EXERCISE INSTRUCTIONS> Find the line with "Skip to footer (192, 10)" in the entries below, then reproduce it and every line after it down to and including the line with "Public Spin Fishing Charters (107, 127)", exactly.

Dataset records>

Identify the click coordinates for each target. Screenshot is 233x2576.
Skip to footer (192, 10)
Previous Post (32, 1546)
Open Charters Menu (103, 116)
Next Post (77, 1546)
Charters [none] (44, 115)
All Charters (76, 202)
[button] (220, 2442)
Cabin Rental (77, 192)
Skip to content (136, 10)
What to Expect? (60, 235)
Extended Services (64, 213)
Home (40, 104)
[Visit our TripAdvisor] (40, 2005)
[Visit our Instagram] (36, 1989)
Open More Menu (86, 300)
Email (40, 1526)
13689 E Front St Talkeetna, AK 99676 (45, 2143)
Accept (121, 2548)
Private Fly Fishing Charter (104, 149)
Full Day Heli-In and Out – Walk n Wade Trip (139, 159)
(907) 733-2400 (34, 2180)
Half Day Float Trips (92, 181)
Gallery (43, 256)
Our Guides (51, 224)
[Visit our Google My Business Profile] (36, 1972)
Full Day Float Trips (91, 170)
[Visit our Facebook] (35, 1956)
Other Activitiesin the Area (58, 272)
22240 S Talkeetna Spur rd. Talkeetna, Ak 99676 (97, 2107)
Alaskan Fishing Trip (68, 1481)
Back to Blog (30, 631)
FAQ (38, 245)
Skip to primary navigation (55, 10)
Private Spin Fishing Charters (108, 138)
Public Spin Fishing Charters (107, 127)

--

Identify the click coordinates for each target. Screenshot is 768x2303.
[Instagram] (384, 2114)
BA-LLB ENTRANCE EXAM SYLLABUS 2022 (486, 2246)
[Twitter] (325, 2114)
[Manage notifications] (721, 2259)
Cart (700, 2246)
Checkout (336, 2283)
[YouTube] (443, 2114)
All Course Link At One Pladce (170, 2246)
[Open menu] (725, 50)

RESPONSE BELOW>
Skip to footer (192, 10)
Previous Post (32, 1546)
Open Charters Menu (103, 116)
Next Post (77, 1546)
Charters [none] (44, 115)
All Charters (76, 202)
[button] (220, 2442)
Cabin Rental (77, 192)
Skip to content (136, 10)
What to Expect? (60, 235)
Extended Services (64, 213)
Home (40, 104)
[Visit our TripAdvisor] (40, 2005)
[Visit our Instagram] (36, 1989)
Open More Menu (86, 300)
Email (40, 1526)
13689 E Front St Talkeetna, AK 99676 (45, 2143)
Accept (121, 2548)
Private Fly Fishing Charter (104, 149)
Full Day Heli-In and Out – Walk n Wade Trip (139, 159)
(907) 733-2400 (34, 2180)
Half Day Float Trips (92, 181)
Gallery (43, 256)
Our Guides (51, 224)
[Visit our Google My Business Profile] (36, 1972)
Full Day Float Trips (91, 170)
[Visit our Facebook] (35, 1956)
Other Activitiesin the Area (58, 272)
22240 S Talkeetna Spur rd. Talkeetna, Ak 99676 (97, 2107)
Alaskan Fishing Trip (68, 1481)
Back to Blog (30, 631)
FAQ (38, 245)
Skip to primary navigation (55, 10)
Private Spin Fishing Charters (108, 138)
Public Spin Fishing Charters (107, 127)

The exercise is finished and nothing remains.